- **Your objective**: Write out the whole article on eating more omega-3 fats again, word for word.

6 Easy Ways to Eat More Omega-3 Fats
1. Nuts and Seeds
Flaxseeds and walnuts are an excellent way to get more omega-3 into your diet. One-quarter cup of flaxseeds have around 7 grams of omega-3 fatty acids, while one-quarter cup of walnuts contains around 2 grams.
An easy way to add more omega-3s to your diet is to top your regular bowl of oatmeal with some ground flaxseeds, and then snack on a handful of walnuts later in the day.
Other choices include pumpkin seeds and pine nuts — although these have very small amounts of omega-3 per serving, they are still a healthy option.
Beans are one of my top healthy foods to include in your diet regularly. And, here’s another reason to eat them regularly.

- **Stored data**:
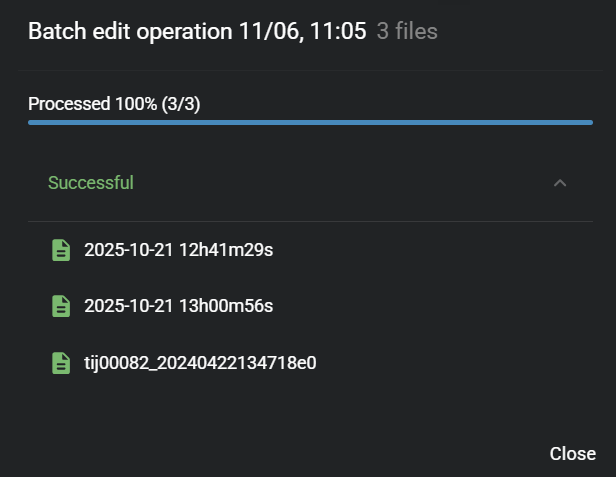Click the separator line below the Successful header
616x477 pixels.
pos(310,221)
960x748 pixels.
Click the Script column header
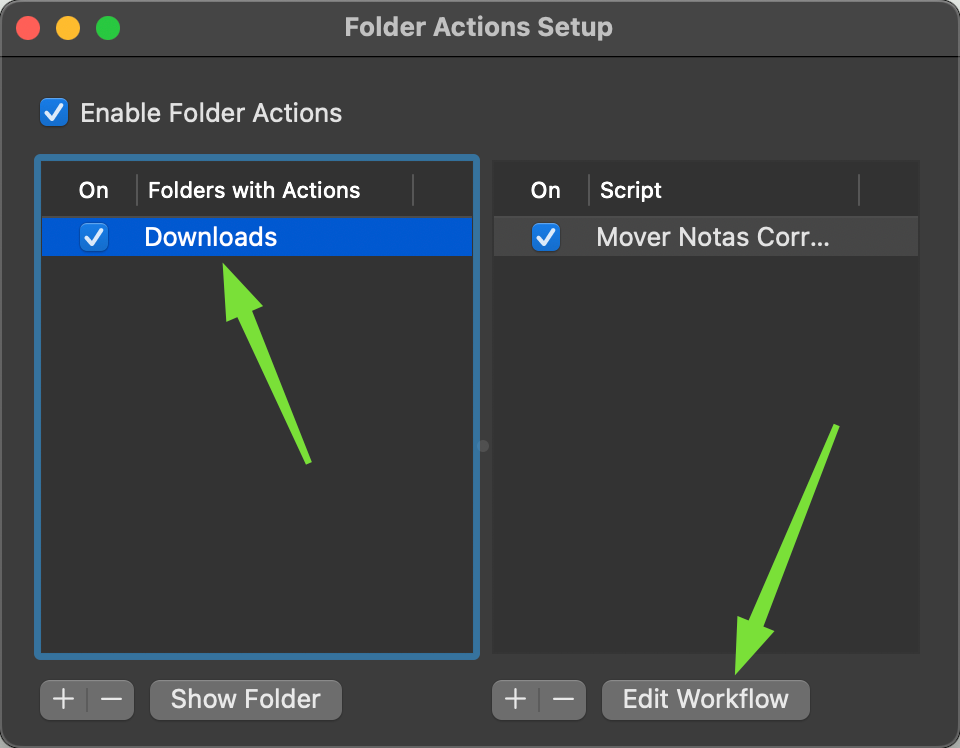pos(631,190)
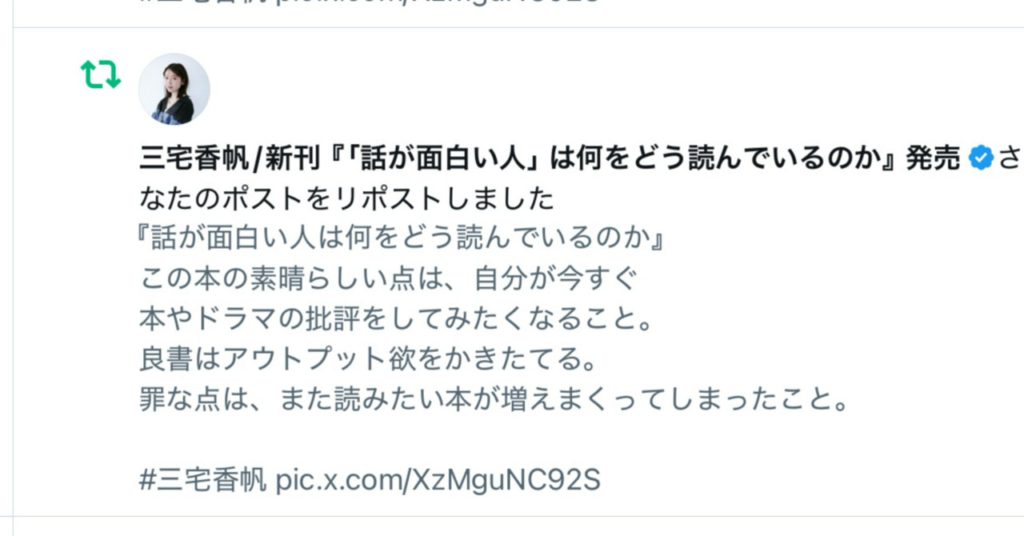Screen dimensions: 1024x536
Task: Open the #三宅香帆 hashtag
Action: (x=202, y=480)
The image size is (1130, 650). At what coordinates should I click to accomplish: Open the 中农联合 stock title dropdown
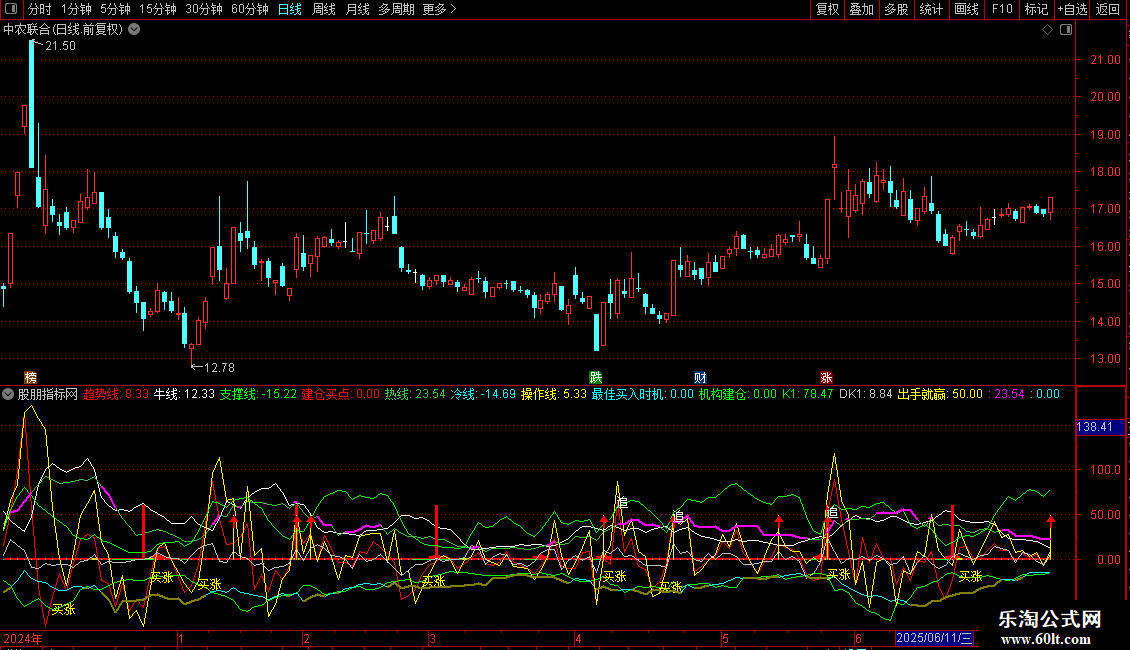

- **Exercise response**:
6 Easy Ways to Eat More Omega-3 Fats
1. Nuts and Seeds
Flaxseeds and walnuts are an excellent way to get more omega-3 into your diet. One-quarter cup of flaxseeds have around 7 grams of omega-3 fatty acids, while one-quarter cup of walnuts contains around 2 grams.
An easy way to add more omega-3s to your diet is to top your regular bowl of oatmeal with some ground flaxseeds, and then snack on a handful of walnuts later in the day.
Other choices include pumpkin seeds and pine nuts — although these have very small amounts of omega-3 per serving, they are still a healthy option.
Beans are one of my top healthy foods to include in your diet regularly. And, here’s another reason to eat them regularly.